This tutorial shows two ways in which Hadoop MapReduce programs can be run on an Hadoop Distributed File System (HDFS) using HDInsight Services for Windows Azure.
You will learn:
This tutorial is composed of the following segments:
You must have an account to access Hadoop on Windows Azure and have created a cluster to work through this tutorial. To obtain an account and create an Hadoop cluster, follow the instructions outlined in the Getting started with Microsoft Hadoop on Windows Azure section of the Introduction to Apache Hadoop-based Service for Windows Azure topic.
From your Account page, click the Create Job icon in the Your Tasks section to bring up the Create Job UI.
To run a MapReduce program, specify the Job Name and the JAR File to use. Parameters are added to specify the name of the MapReduce program to run, the location of input and code files, and an output directory.
To see a simple example of how this interface is used to run the MapReduce job, let's look at the Pi Estimator sample. Return to your Account page. Scroll down to the Samples icon in the Manage your account section and click it.
From your Account page, scroll down to the Samples icon in the Manage your account section and click it.
Click the Pi Estimator sample icon in the Hadoop Sample Gallery.
On the Pi Estimator page, information is provided about the application and downloads that are available for Java MapReduce programs and the jar file that contains the files needed by Hadoop on Windows Azure to deploy the application.
To deploy the files to the cluster, click the Deploy to your cluster button on the right side.
The fields on the Create Job page are populated for you in this example. The first parameter value defaults to "pi 16 10000000". The first number indicates how many maps to create (default is 16) and the second number indicates how many samples are generated per map (10 million by default). So this program uses 160 million random points to make its estimate of Pi. The Final Command is automatically constructed for you from the specified parameters and jar file.
To run the program on the Hadoop cluster, simply click the blue Execute job button on the right side of the page.
The status of the job is displayed on the page and changes to Completed Successfully when it is done. The result is displayed at the bottom of the Output(stdout) section. For the default parameters, the result is Pi = 3.14159155000000000000 which is accurate to eighth decimal place, when rounded.
This segment shows how to run a MapReduce job with a query by using the fluent API layered on Pig that is provided by the Interactive Console. This example requires an input data file. The WordCount sample that you use here has already had this file uploaded to the cluster. But the sample does require that the .js script be uploaded to the cluster and you use this step to show the procedure for uploading files to HDFS from the Interactive Console.
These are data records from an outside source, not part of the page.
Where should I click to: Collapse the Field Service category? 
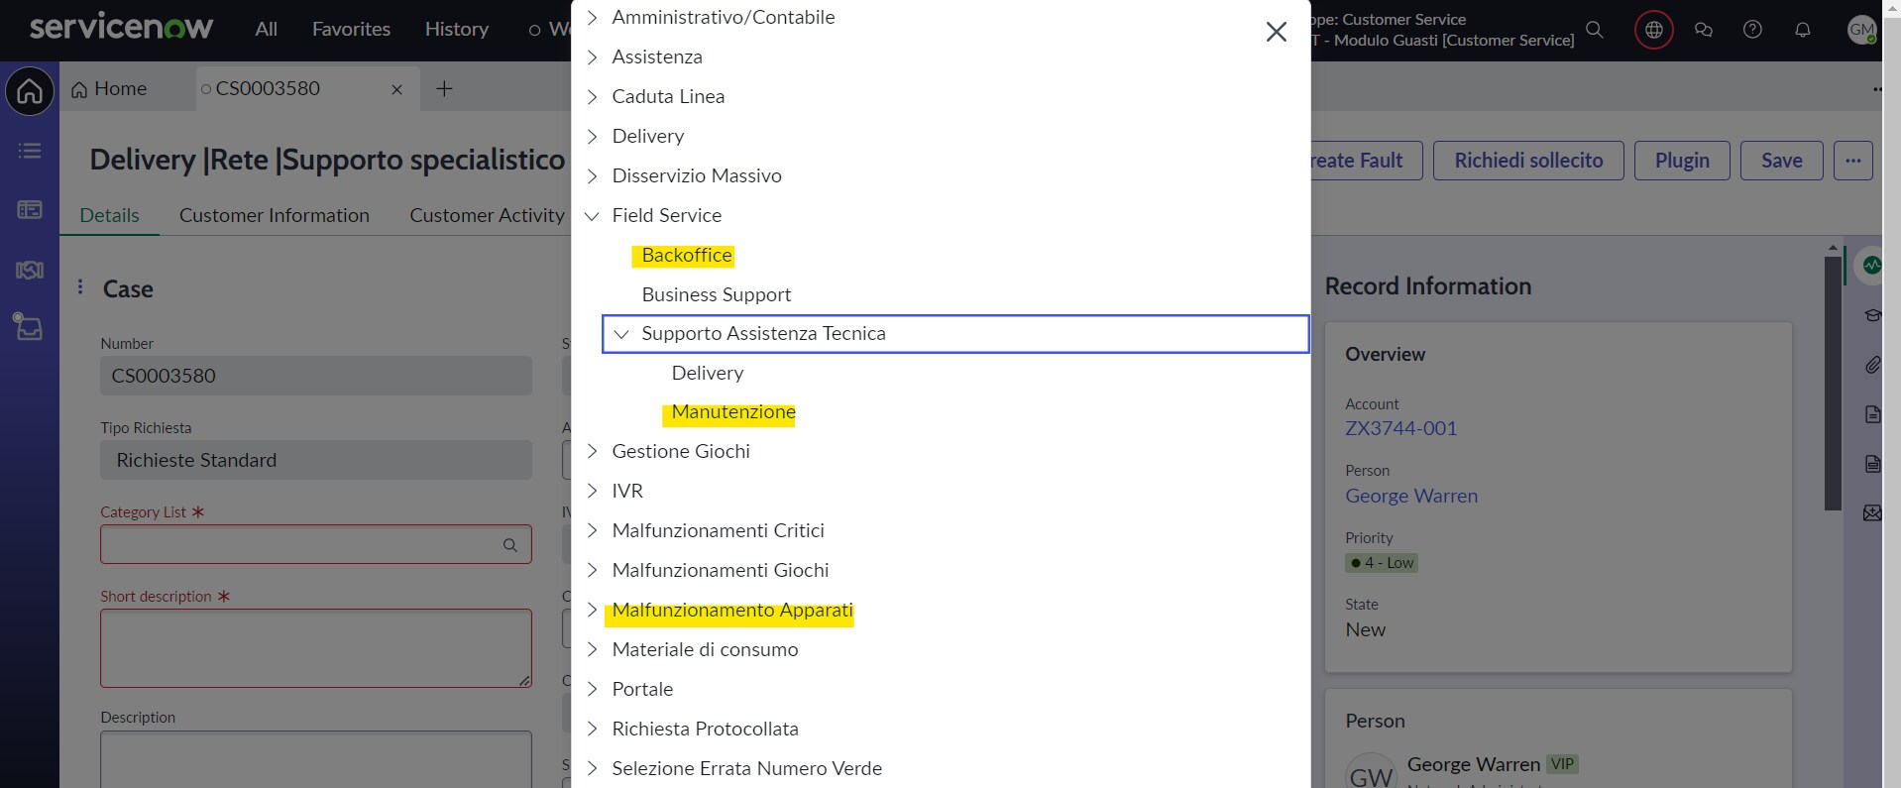[592, 215]
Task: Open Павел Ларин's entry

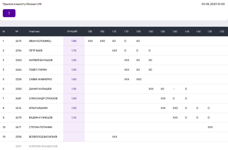Action: coord(38,70)
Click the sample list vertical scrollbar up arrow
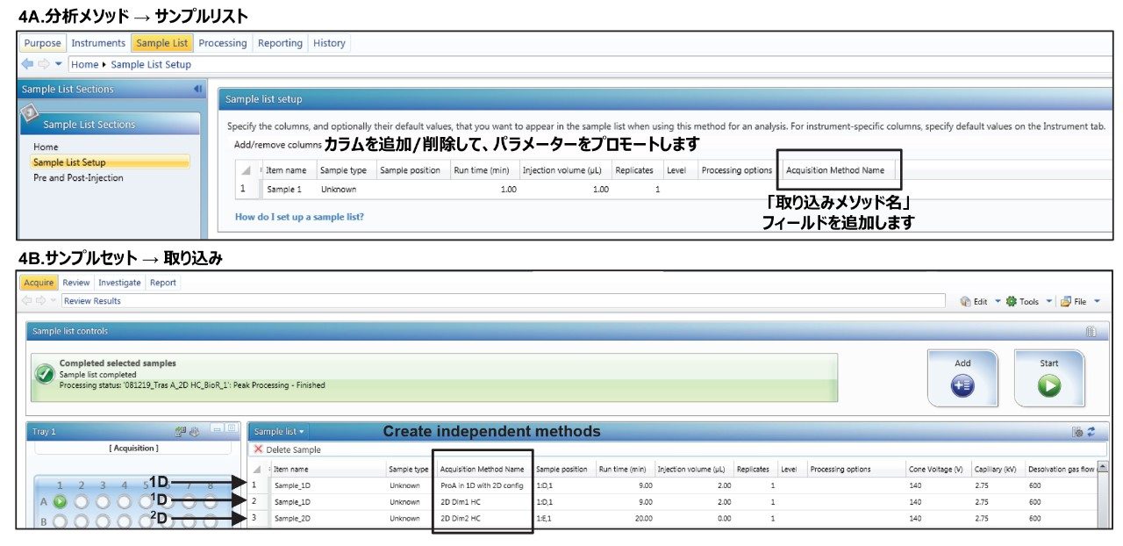The width and height of the screenshot is (1123, 546). [1102, 470]
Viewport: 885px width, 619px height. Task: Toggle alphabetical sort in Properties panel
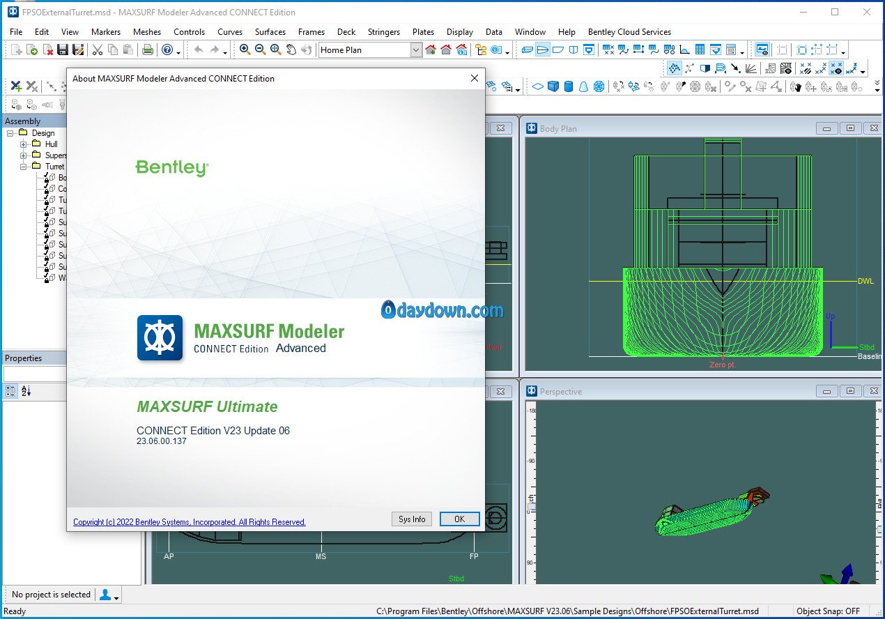click(26, 392)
First download a copy of the WordCount.js script to your local machine. Store it locally to upload it to the cluster. Click here and save a copy of the WordCount.js file to your local ../downloads directory. In addition download the The Notebooks of Leonardo Da Vinci, available here.
To get to the Interactive JavaScript console, return to your Account page. To bring up the Interactive JavaScript console, scroll down to the Your Cluster section and click the Interactive Console icon.
To upload the JavaScript.js file to the cluster, enter the upload command fs.put() at the js> console and select the Wordcount.js form your downloads folder, for the Destination parameter use ./WordCount.js/.
fs.put()
Click the Browse button for the Source, navigate to the ../downloads directory and select the WordCount.js file. Enter the Destination value as shown and click the Upload button.
Repeat this step to upload the davinci.txt file by using ./example/data/ for the Destination.
Execute the MapReduce program from the js> console by using the following command:
pig.from("/example/data/gutenberg/davinci.txt").mapReduce("WordCount.js", "word, count:long").orderBy("count DESC").take(10).to("DaVinciTop10Words")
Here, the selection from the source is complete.